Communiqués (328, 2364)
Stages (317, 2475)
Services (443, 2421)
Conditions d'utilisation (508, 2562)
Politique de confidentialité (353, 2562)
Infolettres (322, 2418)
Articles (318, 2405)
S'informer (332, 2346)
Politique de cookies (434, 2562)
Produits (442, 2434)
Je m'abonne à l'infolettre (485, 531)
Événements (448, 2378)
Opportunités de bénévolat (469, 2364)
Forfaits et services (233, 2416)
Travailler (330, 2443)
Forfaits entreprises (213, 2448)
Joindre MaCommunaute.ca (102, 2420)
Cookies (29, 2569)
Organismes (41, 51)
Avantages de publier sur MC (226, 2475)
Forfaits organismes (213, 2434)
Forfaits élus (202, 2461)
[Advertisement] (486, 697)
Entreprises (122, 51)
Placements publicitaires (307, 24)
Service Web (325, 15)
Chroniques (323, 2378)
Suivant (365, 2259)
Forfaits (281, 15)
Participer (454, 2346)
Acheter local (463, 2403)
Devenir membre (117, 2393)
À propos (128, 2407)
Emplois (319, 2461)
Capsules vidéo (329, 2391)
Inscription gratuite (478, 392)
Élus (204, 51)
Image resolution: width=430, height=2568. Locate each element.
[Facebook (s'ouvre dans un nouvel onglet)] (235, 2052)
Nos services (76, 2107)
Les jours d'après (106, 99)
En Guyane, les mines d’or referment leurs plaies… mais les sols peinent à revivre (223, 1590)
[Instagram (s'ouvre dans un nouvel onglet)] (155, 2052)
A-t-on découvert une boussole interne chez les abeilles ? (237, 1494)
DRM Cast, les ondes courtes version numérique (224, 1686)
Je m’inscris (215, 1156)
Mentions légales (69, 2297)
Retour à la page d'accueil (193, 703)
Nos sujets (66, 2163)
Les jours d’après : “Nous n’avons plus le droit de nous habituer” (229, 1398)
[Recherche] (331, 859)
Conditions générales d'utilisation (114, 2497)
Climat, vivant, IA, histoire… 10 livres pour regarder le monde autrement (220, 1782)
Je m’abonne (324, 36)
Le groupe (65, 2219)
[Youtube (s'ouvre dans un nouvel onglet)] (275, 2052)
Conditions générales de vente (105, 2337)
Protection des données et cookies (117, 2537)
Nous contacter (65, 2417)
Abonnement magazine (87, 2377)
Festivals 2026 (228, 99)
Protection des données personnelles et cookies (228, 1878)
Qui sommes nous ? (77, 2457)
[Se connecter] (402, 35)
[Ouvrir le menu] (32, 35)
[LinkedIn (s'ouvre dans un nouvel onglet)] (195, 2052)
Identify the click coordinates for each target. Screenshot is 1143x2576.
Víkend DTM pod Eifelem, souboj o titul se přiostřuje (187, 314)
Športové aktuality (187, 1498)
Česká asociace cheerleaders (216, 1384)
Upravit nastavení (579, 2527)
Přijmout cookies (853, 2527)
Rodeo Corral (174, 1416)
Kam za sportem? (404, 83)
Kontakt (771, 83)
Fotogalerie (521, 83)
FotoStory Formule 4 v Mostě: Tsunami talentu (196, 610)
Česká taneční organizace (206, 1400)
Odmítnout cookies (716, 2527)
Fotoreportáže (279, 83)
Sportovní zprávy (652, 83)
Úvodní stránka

- - -

WHAT THE EXERCISE ASKS: In the answer, the lines from the first line of the data above through the line containing "[Advertisement] (486, 697)" must appear exactly as written, with nothing else.

OUTPUT OF THE EXERCISE:
Communiqués (328, 2364)
Stages (317, 2475)
Services (443, 2421)
Conditions d'utilisation (508, 2562)
Politique de confidentialité (353, 2562)
Infolettres (322, 2418)
Articles (318, 2405)
S'informer (332, 2346)
Politique de cookies (434, 2562)
Produits (442, 2434)
Je m'abonne à l'infolettre (485, 531)
Événements (448, 2378)
Opportunités de bénévolat (469, 2364)
Forfaits et services (233, 2416)
Travailler (330, 2443)
Forfaits entreprises (213, 2448)
Joindre MaCommunaute.ca (102, 2420)
Cookies (29, 2569)
Organismes (41, 51)
Avantages de publier sur MC (226, 2475)
Forfaits organismes (213, 2434)
Forfaits élus (202, 2461)
[Advertisement] (486, 697)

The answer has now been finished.